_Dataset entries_

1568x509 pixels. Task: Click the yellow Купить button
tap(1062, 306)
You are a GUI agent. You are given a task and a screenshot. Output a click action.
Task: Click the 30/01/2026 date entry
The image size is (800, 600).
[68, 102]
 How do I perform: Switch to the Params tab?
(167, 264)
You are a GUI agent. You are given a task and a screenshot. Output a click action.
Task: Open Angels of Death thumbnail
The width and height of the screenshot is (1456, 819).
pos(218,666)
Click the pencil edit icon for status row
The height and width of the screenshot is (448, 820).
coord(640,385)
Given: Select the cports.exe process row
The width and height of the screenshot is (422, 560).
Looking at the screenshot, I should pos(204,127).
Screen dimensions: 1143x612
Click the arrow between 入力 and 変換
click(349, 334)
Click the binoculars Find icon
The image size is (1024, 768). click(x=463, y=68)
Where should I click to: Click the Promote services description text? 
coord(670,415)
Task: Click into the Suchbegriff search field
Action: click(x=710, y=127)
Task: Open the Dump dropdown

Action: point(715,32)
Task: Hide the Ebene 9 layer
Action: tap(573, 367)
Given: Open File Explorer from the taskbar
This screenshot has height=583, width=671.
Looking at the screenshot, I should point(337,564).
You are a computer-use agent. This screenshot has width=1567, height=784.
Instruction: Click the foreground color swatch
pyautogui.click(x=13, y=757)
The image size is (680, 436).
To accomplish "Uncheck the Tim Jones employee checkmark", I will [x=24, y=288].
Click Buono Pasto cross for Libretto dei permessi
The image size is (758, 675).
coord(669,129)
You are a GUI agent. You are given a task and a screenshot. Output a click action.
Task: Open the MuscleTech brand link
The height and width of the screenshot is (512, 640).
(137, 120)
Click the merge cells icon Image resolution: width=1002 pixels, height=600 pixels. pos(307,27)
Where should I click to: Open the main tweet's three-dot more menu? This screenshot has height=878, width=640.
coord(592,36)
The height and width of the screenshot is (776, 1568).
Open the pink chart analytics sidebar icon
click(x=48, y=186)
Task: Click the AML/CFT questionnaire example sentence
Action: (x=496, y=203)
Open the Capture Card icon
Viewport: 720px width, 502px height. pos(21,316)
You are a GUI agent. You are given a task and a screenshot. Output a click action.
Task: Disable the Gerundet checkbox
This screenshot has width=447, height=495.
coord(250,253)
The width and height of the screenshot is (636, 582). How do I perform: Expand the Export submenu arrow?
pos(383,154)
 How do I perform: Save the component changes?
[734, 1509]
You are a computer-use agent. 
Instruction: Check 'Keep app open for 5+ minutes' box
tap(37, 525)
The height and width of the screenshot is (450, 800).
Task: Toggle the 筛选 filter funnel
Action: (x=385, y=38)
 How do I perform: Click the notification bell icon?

_WORK ORDER_
Reproduce all the data word for word.

_RESPONSE_
1568x509 pixels. Task: Click the yellow Купить button
tap(1062, 306)
You are a GUI agent. You are given a task and a screenshot. Output a click action.
Task: Click the 30/01/2026 date entry
The image size is (800, 600).
[68, 102]
 How do I perform: Switch to the Params tab?
(167, 264)
You are a GUI agent. You are given a task and a screenshot. Output a click action.
Task: Open Angels of Death thumbnail
The width and height of the screenshot is (1456, 819).
pos(218,666)
Click the pencil edit icon for status row
The height and width of the screenshot is (448, 820).
coord(640,385)
Given: Select the cports.exe process row
The width and height of the screenshot is (422, 560).
Looking at the screenshot, I should pos(204,127).
Screen dimensions: 1143x612
Click the arrow between 入力 and 変換
click(349, 334)
Click the binoculars Find icon
The image size is (1024, 768). click(x=463, y=68)
Where should I click to: Click the Promote services description text? 
coord(670,415)
Task: Click into the Suchbegriff search field
Action: click(x=710, y=127)
Task: Open the Dump dropdown

Action: point(715,32)
Task: Hide the Ebene 9 layer
Action: tap(573, 367)
Given: Open File Explorer from the taskbar
This screenshot has height=583, width=671.
Looking at the screenshot, I should point(337,564).
You are a computer-use agent. This screenshot has width=1567, height=784.
Instruction: Click the foreground color swatch
pyautogui.click(x=13, y=757)
The image size is (680, 436).
To accomplish "Uncheck the Tim Jones employee checkmark", I will [x=24, y=288].
Click Buono Pasto cross for Libretto dei permessi
The image size is (758, 675).
coord(669,129)
You are a GUI agent. You are given a task and a screenshot. Output a click action.
Task: Open the MuscleTech brand link
The height and width of the screenshot is (512, 640).
(137, 120)
Click the merge cells icon Image resolution: width=1002 pixels, height=600 pixels. pos(307,27)
Where should I click to: Open the main tweet's three-dot more menu? This screenshot has height=878, width=640.
coord(592,36)
The height and width of the screenshot is (776, 1568).
Open the pink chart analytics sidebar icon
click(x=48, y=186)
Task: Click the AML/CFT questionnaire example sentence
Action: (x=496, y=203)
Open the Capture Card icon
Viewport: 720px width, 502px height. pos(21,316)
You are a GUI agent. You are given a task and a screenshot. Output a click action.
Task: Disable the Gerundet checkbox
This screenshot has width=447, height=495.
coord(250,253)
The width and height of the screenshot is (636, 582). How do I perform: Expand the Export submenu arrow?
pos(383,154)
 How do I perform: Save the component changes?
[734, 1509]
You are a computer-use agent. 
Instruction: Check 'Keep app open for 5+ minutes' box
tap(37, 525)
The height and width of the screenshot is (450, 800).
Task: Toggle the 筛选 filter funnel
Action: (x=385, y=38)
 How do I perform: Click the notification bell icon?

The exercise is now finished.